An open API service indexing awesome lists of open source software.

https://github.com/facebookresearch/semanticimagetranslation

Evaluation benchmark for the task of Semantic Image Translation. Contains code to run FlexIT (CVPR 2022)
https://github.com/facebookresearch/semanticimagetranslation

Last synced: 3 months ago
JSON representation

Evaluation benchmark for the task of Semantic Image Translation. Contains code to run FlexIT (CVPR 2022)

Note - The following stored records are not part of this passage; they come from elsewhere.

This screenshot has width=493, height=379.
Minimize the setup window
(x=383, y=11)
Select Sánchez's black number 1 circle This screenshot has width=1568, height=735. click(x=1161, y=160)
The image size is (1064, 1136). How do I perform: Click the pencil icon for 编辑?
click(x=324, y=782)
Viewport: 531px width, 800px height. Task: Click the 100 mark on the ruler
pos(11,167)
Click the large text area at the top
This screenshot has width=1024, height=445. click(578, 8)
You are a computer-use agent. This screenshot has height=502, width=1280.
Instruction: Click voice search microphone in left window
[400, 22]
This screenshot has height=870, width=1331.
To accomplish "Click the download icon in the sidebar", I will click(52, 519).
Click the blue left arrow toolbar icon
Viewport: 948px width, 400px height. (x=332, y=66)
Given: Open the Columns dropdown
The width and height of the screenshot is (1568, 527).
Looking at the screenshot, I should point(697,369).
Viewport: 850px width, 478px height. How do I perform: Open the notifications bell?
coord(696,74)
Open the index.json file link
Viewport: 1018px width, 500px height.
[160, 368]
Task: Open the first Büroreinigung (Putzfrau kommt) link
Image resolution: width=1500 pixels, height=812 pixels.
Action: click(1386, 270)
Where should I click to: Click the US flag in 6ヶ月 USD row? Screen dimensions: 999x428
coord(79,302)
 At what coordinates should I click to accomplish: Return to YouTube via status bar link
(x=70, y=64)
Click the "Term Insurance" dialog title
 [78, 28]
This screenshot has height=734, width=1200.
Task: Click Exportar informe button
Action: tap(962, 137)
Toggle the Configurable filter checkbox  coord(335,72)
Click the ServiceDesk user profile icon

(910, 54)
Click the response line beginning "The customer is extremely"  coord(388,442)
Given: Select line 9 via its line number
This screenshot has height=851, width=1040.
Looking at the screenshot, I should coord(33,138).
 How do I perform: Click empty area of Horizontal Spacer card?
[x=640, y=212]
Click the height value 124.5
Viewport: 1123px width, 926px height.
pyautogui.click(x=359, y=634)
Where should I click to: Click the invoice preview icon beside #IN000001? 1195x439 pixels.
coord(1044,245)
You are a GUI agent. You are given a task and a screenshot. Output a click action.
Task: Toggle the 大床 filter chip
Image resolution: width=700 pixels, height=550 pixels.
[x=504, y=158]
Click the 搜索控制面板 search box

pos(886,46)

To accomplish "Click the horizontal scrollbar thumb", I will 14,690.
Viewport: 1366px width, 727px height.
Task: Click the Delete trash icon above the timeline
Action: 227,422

Awesome Lists containing this project

README

        

# Semantic Image Translation

[![Paper](https://img.shields.io/badge/arXiv-2004.13513-brightgreen)](https://arxiv.org/abs/2203.04705)
![CVPR](https://img.shields.io/badge/CVPR-2022-blue)

This repository contains a benchmark for evaluating the task of Semantic Image Translation, where the goal is to edit an input image with a text transformation query (like *cat* -> *dog*).

The benchmark is presented in [FlexIT: Towards Flexible Semantic Image Translation](https://arxiv.org/abs/2203.04705) by Guillaume Couairon, Asya Grechka, Jakob Verbeek, Holger Schwenk and Matthieu Cord, CVPR 2022.

**Abstract:** *Deep generative models, like GANs, have considerably improved the state of the art in image synthesis, and are able to generate near photo-realistic images in structured domains such as human faces. Based on this success, recent work on image editing proceeds by projecting images to the GAN latent space and manipulating the latent vector. However, these approaches are limited in that only images from a narrow domain can be transformed, and with only a limited number of editing operations. We propose FlexIT, a novel method which can take any input image and a user-defined text instruction for editing. Our method achieves flexible and natural editing, pushing the limits of semantic image translation. First, FlexIT combines the input image and text into a single target point in the CLIP multimodal embedding space. Via the latent space of an autoencoder, we iteratively transform the input image toward the target point, ensuring coherence and quality with a variety of novel regularization terms. We propose an evaluation protocol for semantic image translation, and thoroughly evaluate our method on ImageNet. Code will be made publicly available.*

# Benchmark

The different editing methods are compared using the following metrics:
- LPIPS, which is a distance metric in terms of deep features between original image and edited image;
- Accuracy, which is the detection accuracy of a DeiT classifier;
- SFID, which is a simplified FID score between the generated images and the reference ImageNet (train) distribution;
- CSFID, which is a classwise SFID score.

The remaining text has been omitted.